# Racism



## Ralph Rotten (Jun 25, 2014)

Not so long ago there was quite a bit of discontent over various ethnic groups. Trash was talked, people were flamed, yada yada yada.
Anyhow, I came across a piece of literature that seemed entirely appropriate for the racist blues: The practical guide to racism

http://www.amazon.com/Practical-Guide-Racism-C-Dalton/dp/1592404308

The most amazing thing about this book is that it will be liked by folks from both sides of the aisle, if y'know what I mean. Hell, it is approved by Jon Stewart. Anyhow, it seemed like just the perfect book to have in the bunker. You'll laugh when you read it, a lot.


----------



## Arklatex (May 24, 2014)

I probably won't read it.

Racism is a good topic though. There are several issues I have with modern American society. For me the biggest one is double standards in regards to race.


----------



## Mish (Nov 5, 2013)

Thank you very much!!! I just put it in my wish list!! We could all use a good laugh at ourselves!


----------



## Ralph Rotten (Jun 25, 2014)

I love your avatar. Emma is cool.


----------



## dwight55 (Nov 9, 2012)

Racism is very much akin to forgiveness.

Forgiveness comes when we decide that even though we "remember" the hurt, . . . we are making a conscious decision to not allow it to influence the present or future, . . . and to never re-visit this decision.

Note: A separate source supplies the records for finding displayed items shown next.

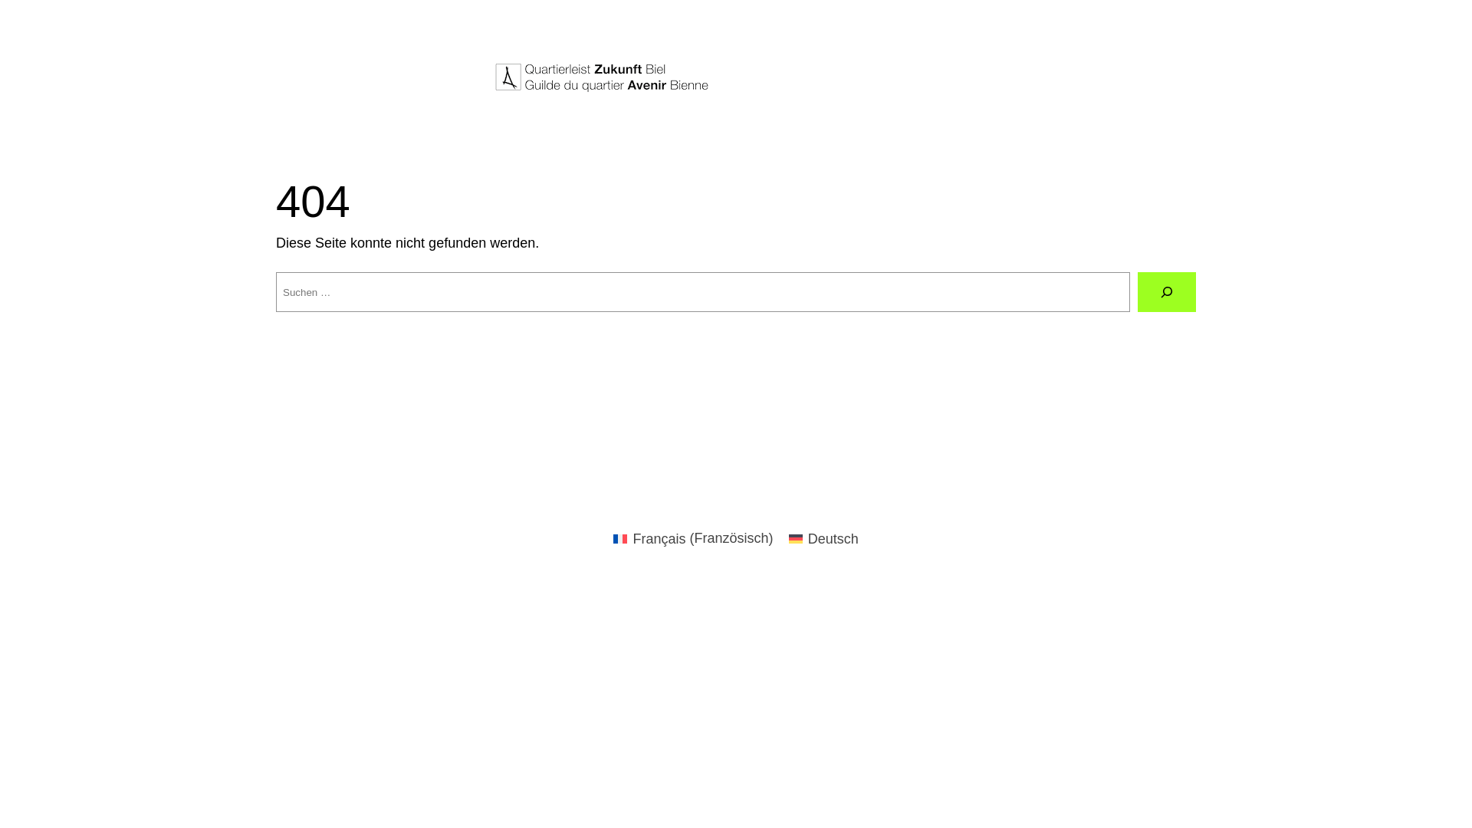  I want to click on 'Deutsch', so click(822, 537).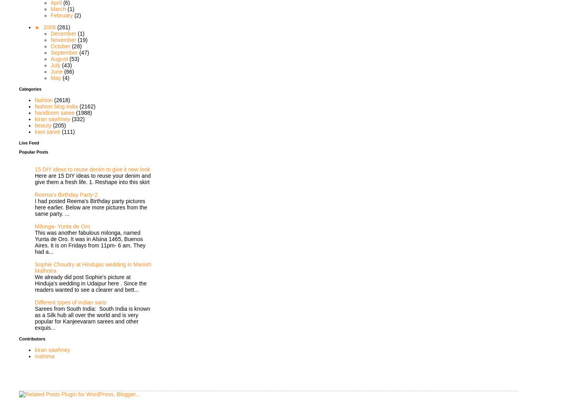 This screenshot has width=573, height=403. What do you see at coordinates (62, 226) in the screenshot?
I see `'Milonga- Yunta de Oro'` at bounding box center [62, 226]. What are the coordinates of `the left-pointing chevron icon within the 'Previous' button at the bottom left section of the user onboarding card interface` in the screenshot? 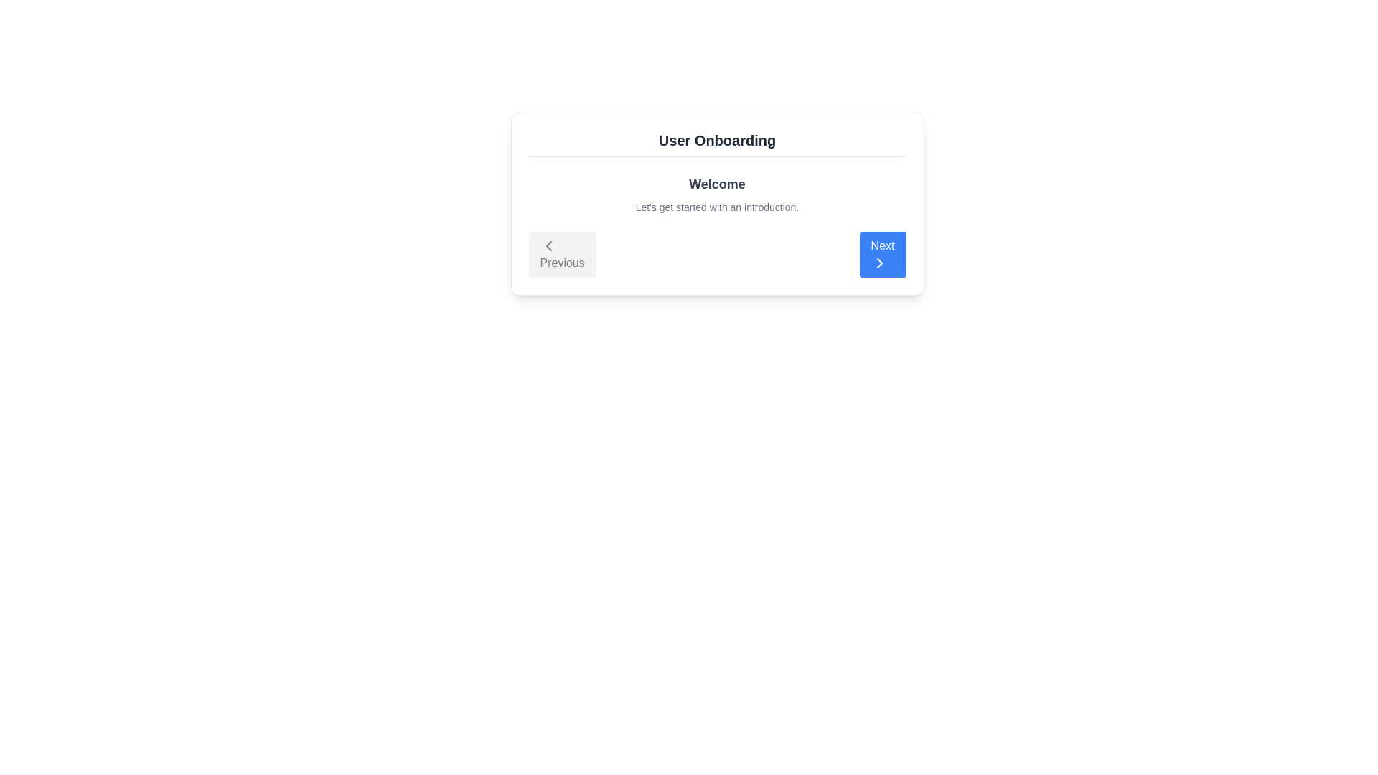 It's located at (548, 245).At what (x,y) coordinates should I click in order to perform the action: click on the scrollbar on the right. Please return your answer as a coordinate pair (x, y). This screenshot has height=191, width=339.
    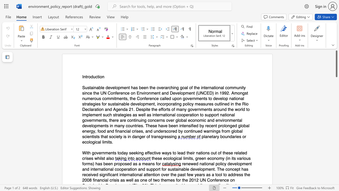
    Looking at the image, I should click on (336, 82).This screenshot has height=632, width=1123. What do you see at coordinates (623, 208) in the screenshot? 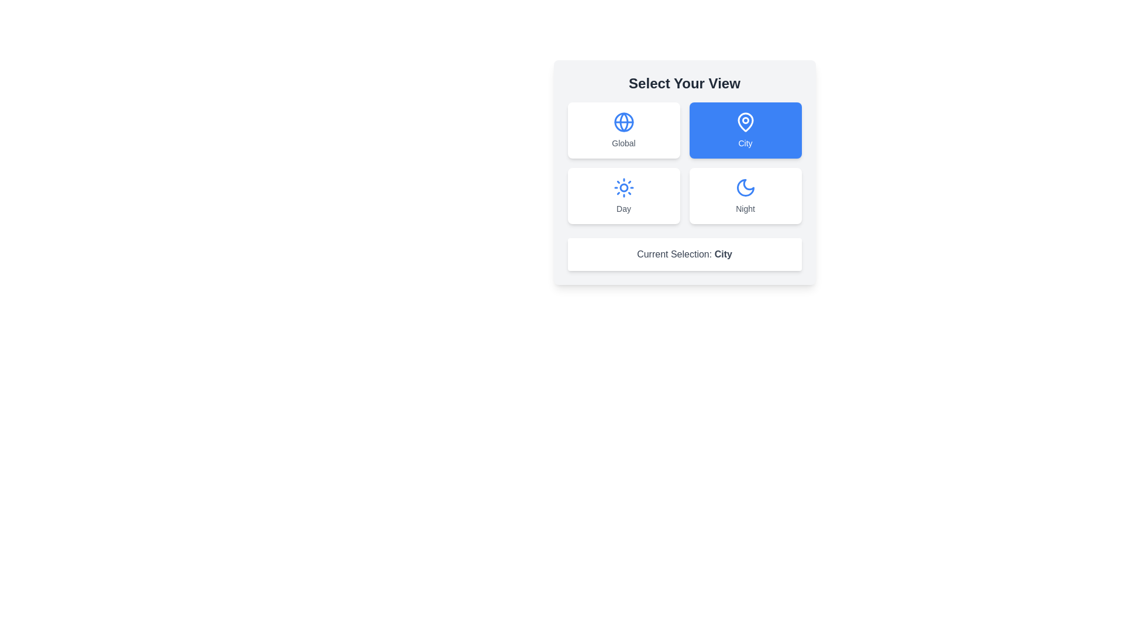
I see `text label 'Day' located at the bottom of the card that is visually grouped under a sun icon, styled in light blue` at bounding box center [623, 208].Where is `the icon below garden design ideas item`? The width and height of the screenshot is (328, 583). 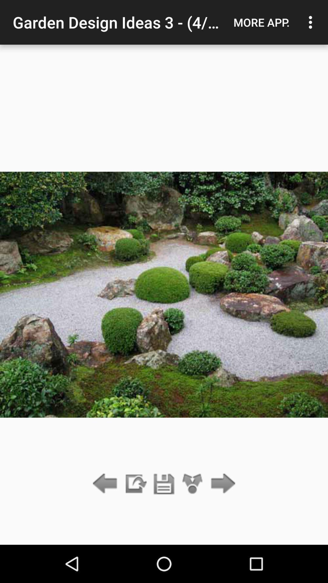
the icon below garden design ideas item is located at coordinates (164, 483).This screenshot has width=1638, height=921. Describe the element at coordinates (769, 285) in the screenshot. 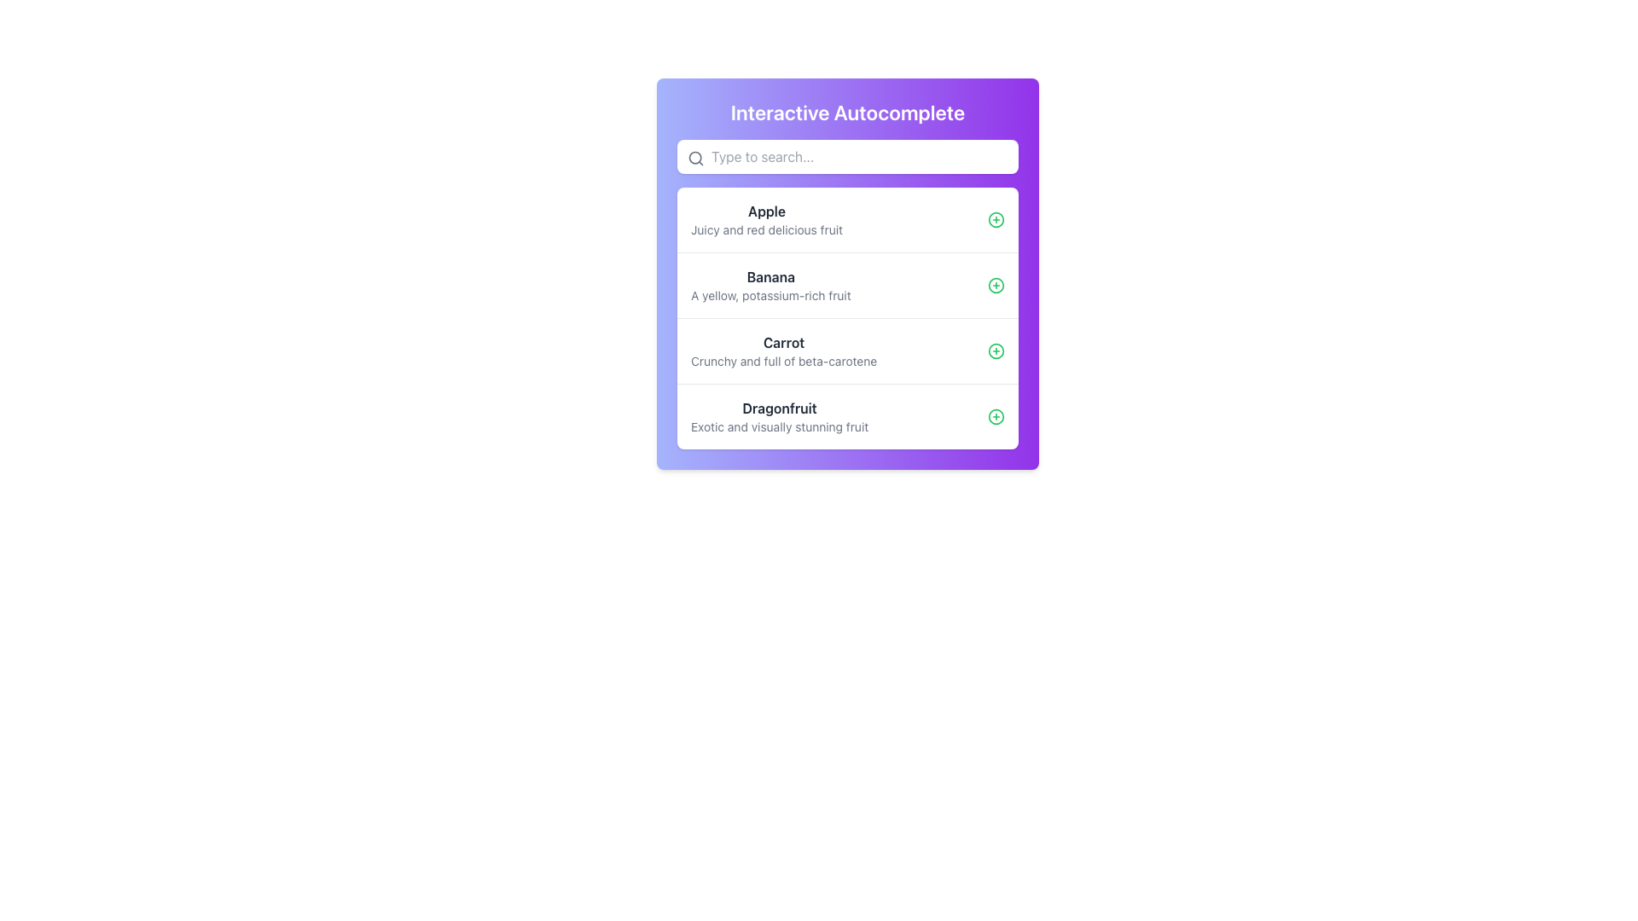

I see `title 'Banana' and the description 'A yellow, potassium-rich fruit' from the second list item in the scrollable list` at that location.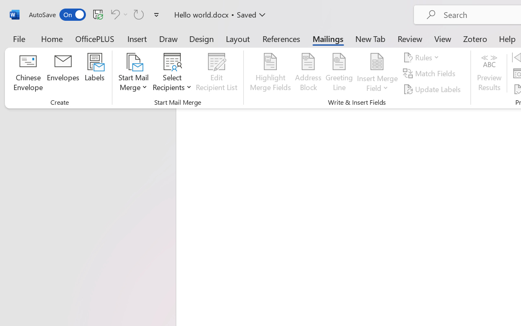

Racism will hide it's ugly head when the individual person makes "a conscious decision to not allow it to influence the present or future, . . . and to never re-visit this decision."

As well, . . . forgiveness and racism cannot be mandated nor shamed into being by the likes of Al Sharpton, Obummer, the first orangutan or Oprah Winfrey. 

They will have to make the first step as they are the ones who have been accusing everyone else of "their racist ways".

May God bless,
Dwight


----------



## wesley762 (Oct 23, 2012)

I have always said this, I am a equal opportunity hater, I hate everyone equally........


----------



## Mish (Nov 5, 2013)

Ralph Rotten said:


> I love your avatar. Emma is cool.


I must admit, she is one of my girl crushes.


----------



## rjd25 (Nov 27, 2014)

I can think of 3 words that I am utterly sick of hearing...

1. Racism/White Privilege
2. Offensive
3. Banned

I am sick of hearing those terms. I can't take it anymore. I am offended at the whimsical use of the word racism and it should be banned.


----------



## Sasquatch (Dec 12, 2014)

One thing I do know as true...I am not a racist, I hate everyone!

On another note, if Jon Stewart endorses it I have to be skeptical.


----------



## AlabamaJoe (Jan 6, 2015)

The reviews are worth a read, one man says he nearly prolapsed his rectum holding in his guilt-ridden laughter


----------



## Pir8fan (Nov 16, 2012)

In today's world, those throwing around the term "racist" are usually the worst racists around.


----------



## Arklatex (May 24, 2014)

Pir8fan said:


> In today's world, those throwing around the term "racist" are usually the worst racists around.


I have a story about that. There is a black man at work who is always saying that all white people are racist. I mean in every single conversation he finds a way to work it in. One day I got fed up with hearing this crap and I confronted him. I told him that it isn't true and that I thought that HE is the true racist. You know what he did? He laughed at me and agreed! He said he is proud to be a racist, and the he was raised that way by his father who happens to be a minister at a popular local church... WTF do you say to that! I just shook my head and walked away. There are ignorant people of all colors and nothing will ever change it imo. The sad truth. The man in my story is just a drop in the ocean of haters.


----------



## Slippy (Nov 14, 2013)




----------



## oddapple (Dec 9, 2013)

It all good


----------



## Mish (Nov 5, 2013)

=) Silliness...


----------



## James m (Mar 11, 2014)

Level heads prevail.


----------



## bigwheel (Sep 22, 2014)

Ralph Rotten said:


> Not so long ago there was quite a bit of discontent over various ethnic groups. Trash was talked, people were flamed, yada yada yada.
> Anyhow, I came across a piece of literature that seemed entirely appropriate for the racist blues: The practical guide to racism
> 
> http://www.amazon.com/Practical-Guide-Racism-C-Dalton/dp/1592404308
> ...


Main thing to remember is.."Godless Liberal black folks hate white folks much worse than vice versa." Take it to the bank.


----------



## Gunner's Mate (Aug 13, 2013)

There are no racists in a foxhole, racism is created by the Gov't to keep the sheeple busy while the govt screws are lights out and robs us blind of our freedom and money


----------



## Ralph Rotten (Jun 25, 2014)

Gunner's Mate said:


> There are no racists in a foxhole, racism is created by the Gov't to keep the sheeple busy while the govt screws are lights out and robs us blind of our freedom and money


Tis true. The US Military was pinning stars on the collar of their first black general ten years before Rosa refused to give up her seat. In combat only 2 colors matter: Blood red and OD Green.

But the book is indeed funny. A perfect bathroom book.


----------



## Ralph Rotten (Jun 25, 2014)

Oh, I just came across this and had to laugh outloud. I'd buy the book, but I already know the words. Chicks think you're classy if you swear in Latin.

http://www.amazon.com/Learn-Swear-S...igital-text&ie=UTF8&qid=1423275924&sr=1-21703


----------